Population (2004 census)
- • Total: 3,098
- Time zone: UTC+3 (AST)

= Samad, Syria =

Samad (صماد; transliteration: Ṣamād, also spelled Smad) is a village in southern Syria, administratively part of the Daraa Governorate, located east of Daraa and immediately southeast of Bosra. Other nearby localities include al-Qurayya to the northeast, Hout to the east and Dhibin to the southeast. According to the Syria Central Bureau of Statistics (CBS), Samad had a population of 3,098 in the 2004 census. Its inhabitants are predominantly Sunni Muslim.

==History==
An inscription dating back was found in Samad dating back to the Roman era testifying that a "public speaker's rostrum" was built by the local Arab tribe of Daban (Dabanenoi) in the village of Samad.

During the late Mamluk era in the 15th century, Samad was the home of the Samadiyya branch of the Qadiriyya Sufi order founded by a certain Shaykh Salim, a student of Abd al-Qadir al-Gilani (died 1166). Leadership of the Samadiyya order was hereditary and led by Shaykh Salim's descendants from their zawiya (Sufi lodge) in Samad. In 1518, the Samadiyya order's sheikh (religious leader) Muhammad ibn Khalil ibn Ali ibn Isa ibn Ahmad al-Samadi (1505–1541) gained an audience with the Ottoman sultan Selim I and secured imperial support for his order (tariqa). He also relocated its principal zawiya to the as-Salihiyya suburb of Damascus in 1520 and then erected a new principal zawiya in the Shaghur neighborhood in 1525. The order was named after Samad and maintained its name after the move of its main headquarters to Damascus during the early Ottoman era.

Samad is possibly the place named Garita al-Janahiyya in the 1596 tax registers, being part of the nahiya (subdistrict) of Bani Malik as-Sadir in the Qada Hauran. It had an entirely Muslim population consisting of 32 households and 13 bachelors. They paid a fixed tax-rate of 40% on agricultural products, including wheat, barley, summer crops, goats and beehives, in addition to occasional revenues; a total of 11,000 akçe.

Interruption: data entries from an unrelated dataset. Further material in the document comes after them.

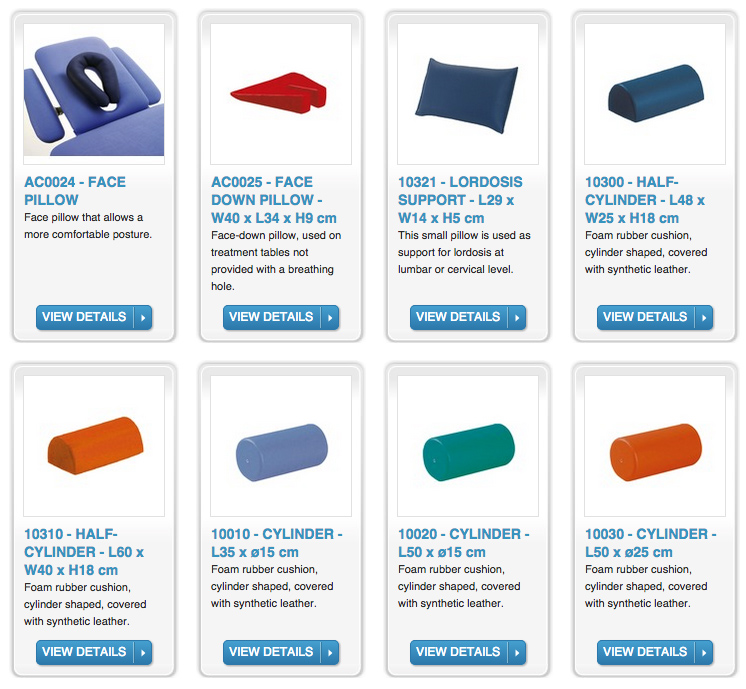Click the arrow icon on AC0024 Face Pillow's View Details
The image size is (746, 689).
pos(143,317)
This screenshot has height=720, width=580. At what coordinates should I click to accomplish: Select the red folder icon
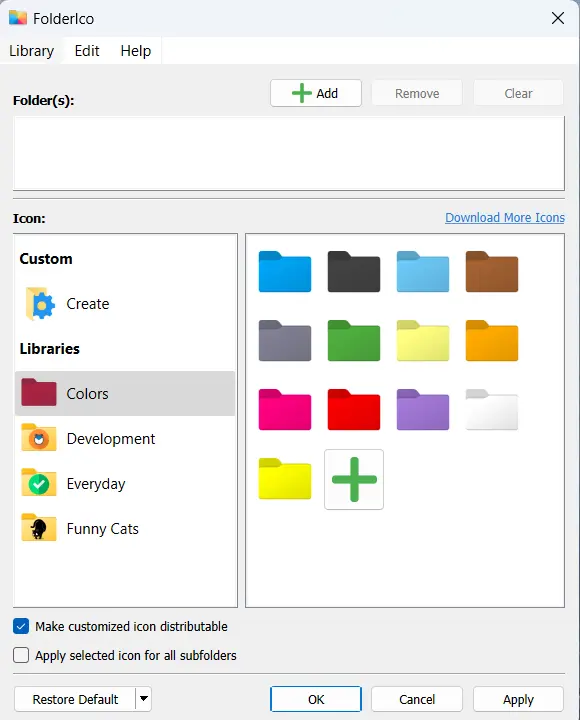point(354,410)
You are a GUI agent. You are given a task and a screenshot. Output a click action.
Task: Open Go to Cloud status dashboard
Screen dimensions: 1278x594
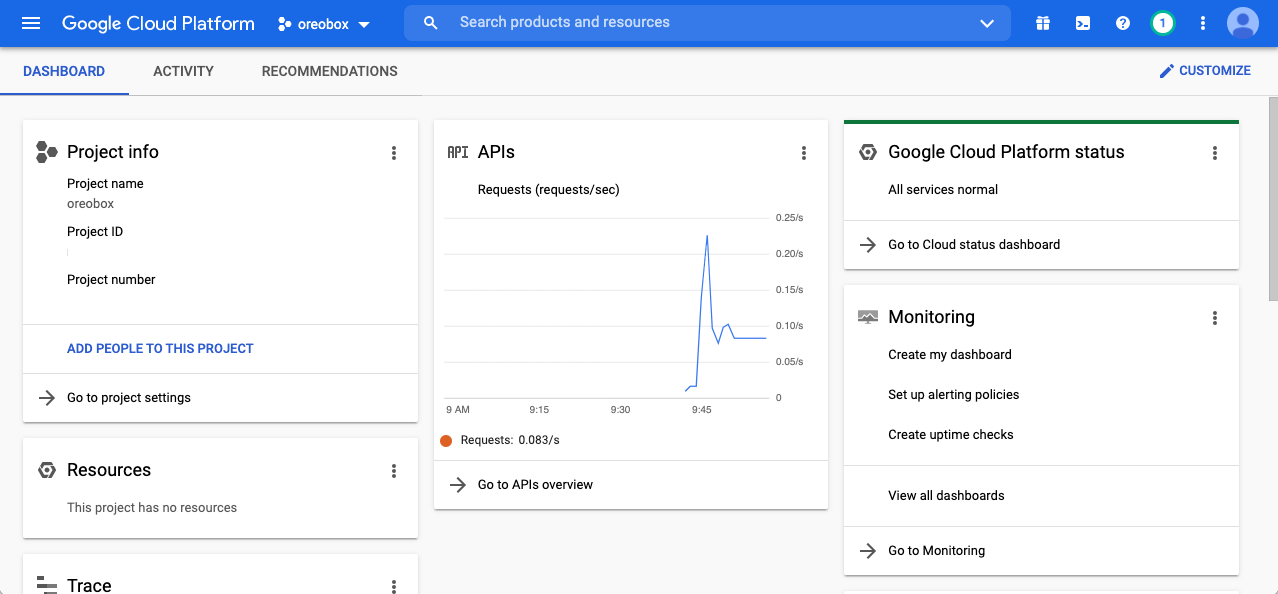click(x=974, y=244)
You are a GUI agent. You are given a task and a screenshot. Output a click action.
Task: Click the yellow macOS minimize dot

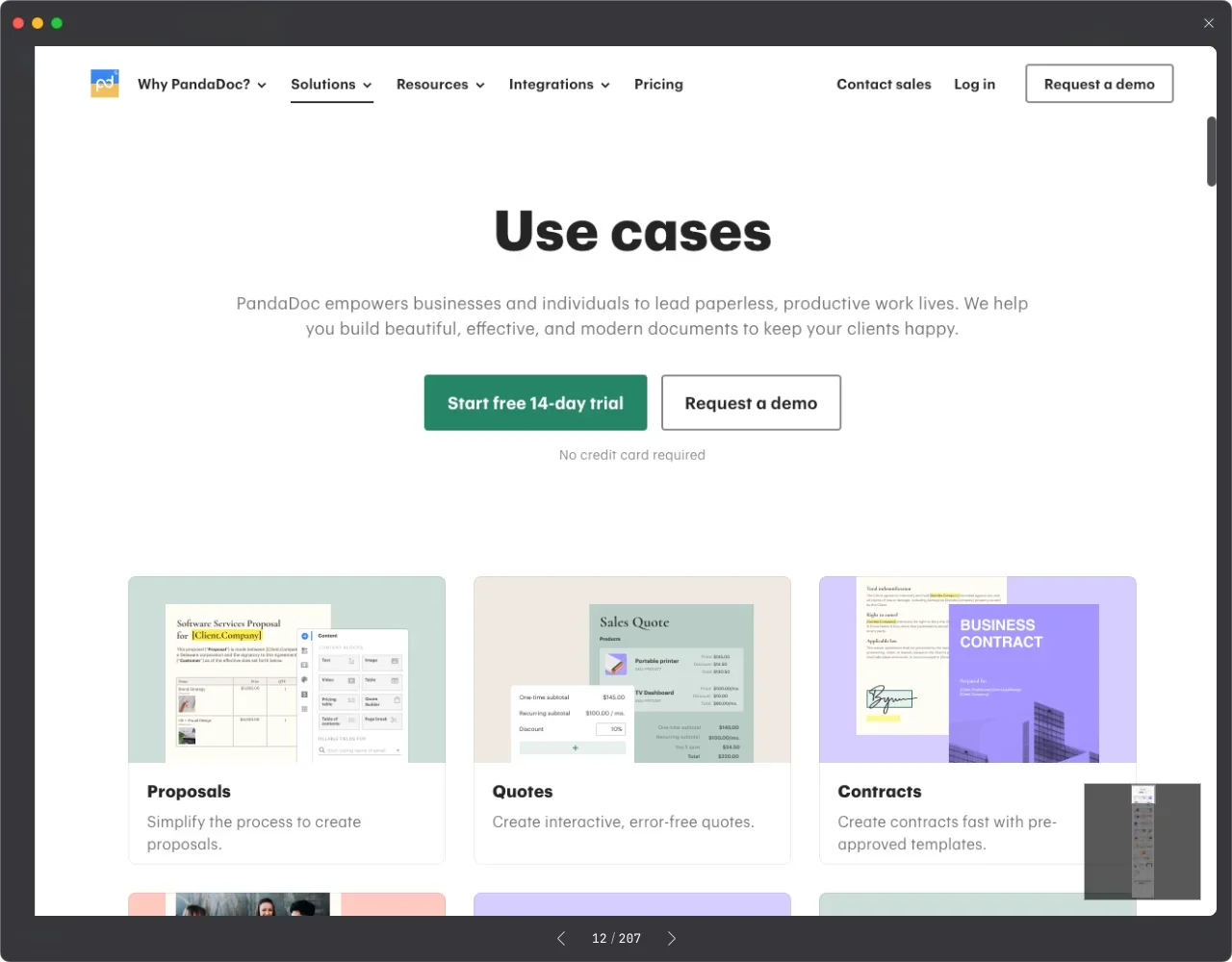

In 1838, it was noted as a ruin, Sumad, situated in "the Nukra [Hauran plain], south of Bosra".

===Modern era===
As of 1980, Samad was a village with an estimated population 1,500, consisting of eight clans. Between 1925 and at least 1980, the office of shaykh al-balad (village headman) has been filled by members of the al-Shuyukh clan.